* What is being asked
The required output is the exact run of lines below that opens at the line with "Book A Review (1029, 21)" and closes at the line with "Features (296, 1992)".
##### Dataset
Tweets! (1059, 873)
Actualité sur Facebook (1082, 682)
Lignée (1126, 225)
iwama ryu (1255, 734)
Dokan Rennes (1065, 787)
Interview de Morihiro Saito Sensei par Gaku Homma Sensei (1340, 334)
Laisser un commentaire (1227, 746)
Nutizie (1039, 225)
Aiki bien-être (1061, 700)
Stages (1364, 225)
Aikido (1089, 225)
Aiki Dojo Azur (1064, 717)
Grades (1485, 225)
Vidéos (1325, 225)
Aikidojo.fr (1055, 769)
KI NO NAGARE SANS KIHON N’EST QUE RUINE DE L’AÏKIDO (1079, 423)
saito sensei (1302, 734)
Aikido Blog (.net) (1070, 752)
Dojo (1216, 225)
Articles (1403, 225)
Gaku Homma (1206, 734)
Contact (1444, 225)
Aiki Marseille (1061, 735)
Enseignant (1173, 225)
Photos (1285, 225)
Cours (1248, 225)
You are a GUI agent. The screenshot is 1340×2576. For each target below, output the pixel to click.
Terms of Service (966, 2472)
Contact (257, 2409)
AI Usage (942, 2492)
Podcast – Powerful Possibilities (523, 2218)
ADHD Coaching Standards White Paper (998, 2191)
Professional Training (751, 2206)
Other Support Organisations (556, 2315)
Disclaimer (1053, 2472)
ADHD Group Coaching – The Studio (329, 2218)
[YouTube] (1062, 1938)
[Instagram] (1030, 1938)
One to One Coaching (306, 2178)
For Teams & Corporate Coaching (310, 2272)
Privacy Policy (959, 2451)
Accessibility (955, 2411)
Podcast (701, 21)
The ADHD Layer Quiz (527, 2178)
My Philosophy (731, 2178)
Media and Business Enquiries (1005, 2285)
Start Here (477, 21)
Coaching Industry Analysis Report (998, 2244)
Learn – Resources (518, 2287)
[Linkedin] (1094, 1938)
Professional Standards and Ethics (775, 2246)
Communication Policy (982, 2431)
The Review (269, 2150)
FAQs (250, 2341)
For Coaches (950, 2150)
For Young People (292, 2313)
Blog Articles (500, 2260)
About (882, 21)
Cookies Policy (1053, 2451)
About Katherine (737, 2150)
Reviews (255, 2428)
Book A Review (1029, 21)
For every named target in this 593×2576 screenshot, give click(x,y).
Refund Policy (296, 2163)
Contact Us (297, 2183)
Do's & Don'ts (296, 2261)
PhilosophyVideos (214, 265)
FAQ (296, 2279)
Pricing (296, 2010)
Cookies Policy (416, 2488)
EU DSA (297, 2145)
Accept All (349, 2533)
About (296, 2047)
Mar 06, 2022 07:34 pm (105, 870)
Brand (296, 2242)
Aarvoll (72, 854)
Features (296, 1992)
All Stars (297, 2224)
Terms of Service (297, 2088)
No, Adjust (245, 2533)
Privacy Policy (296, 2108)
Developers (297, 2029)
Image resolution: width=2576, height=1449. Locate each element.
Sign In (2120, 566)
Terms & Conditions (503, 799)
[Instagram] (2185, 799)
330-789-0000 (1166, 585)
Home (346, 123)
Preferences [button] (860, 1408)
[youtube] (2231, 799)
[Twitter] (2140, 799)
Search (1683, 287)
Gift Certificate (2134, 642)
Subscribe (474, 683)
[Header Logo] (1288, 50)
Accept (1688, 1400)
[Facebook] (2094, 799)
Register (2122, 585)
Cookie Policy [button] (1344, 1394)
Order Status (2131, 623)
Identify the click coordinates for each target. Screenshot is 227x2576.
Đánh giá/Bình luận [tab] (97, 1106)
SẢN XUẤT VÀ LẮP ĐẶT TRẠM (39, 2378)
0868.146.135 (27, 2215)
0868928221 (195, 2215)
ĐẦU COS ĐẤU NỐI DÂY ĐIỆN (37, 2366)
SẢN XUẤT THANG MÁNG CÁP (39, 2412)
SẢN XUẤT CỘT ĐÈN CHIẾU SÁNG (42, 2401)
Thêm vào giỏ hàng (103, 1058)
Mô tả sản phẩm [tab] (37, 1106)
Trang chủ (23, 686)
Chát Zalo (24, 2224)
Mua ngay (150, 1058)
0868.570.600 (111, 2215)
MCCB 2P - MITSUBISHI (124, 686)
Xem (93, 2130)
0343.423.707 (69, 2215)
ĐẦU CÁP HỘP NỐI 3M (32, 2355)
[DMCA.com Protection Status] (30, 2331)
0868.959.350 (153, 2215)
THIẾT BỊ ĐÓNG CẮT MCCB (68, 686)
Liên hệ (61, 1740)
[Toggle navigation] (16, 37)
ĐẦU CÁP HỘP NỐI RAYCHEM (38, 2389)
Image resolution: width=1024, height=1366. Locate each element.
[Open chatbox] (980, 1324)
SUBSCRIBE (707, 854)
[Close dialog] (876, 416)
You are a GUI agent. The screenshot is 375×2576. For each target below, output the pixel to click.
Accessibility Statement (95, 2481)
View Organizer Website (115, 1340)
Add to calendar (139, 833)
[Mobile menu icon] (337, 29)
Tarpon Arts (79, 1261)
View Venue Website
##########
* Solution
Book A Review (1029, 21)
For every named target in this 593×2576 screenshot, give click(x,y).
Refund Policy (296, 2163)
Contact Us (297, 2183)
Do's & Don'ts (296, 2261)
PhilosophyVideos (214, 265)
FAQ (296, 2279)
Pricing (296, 2010)
Cookies Policy (416, 2488)
EU DSA (297, 2145)
Accept All (349, 2533)
About (296, 2047)
Mar 06, 2022 07:34 pm (105, 870)
Brand (296, 2242)
Aarvoll (72, 854)
Features (296, 1992)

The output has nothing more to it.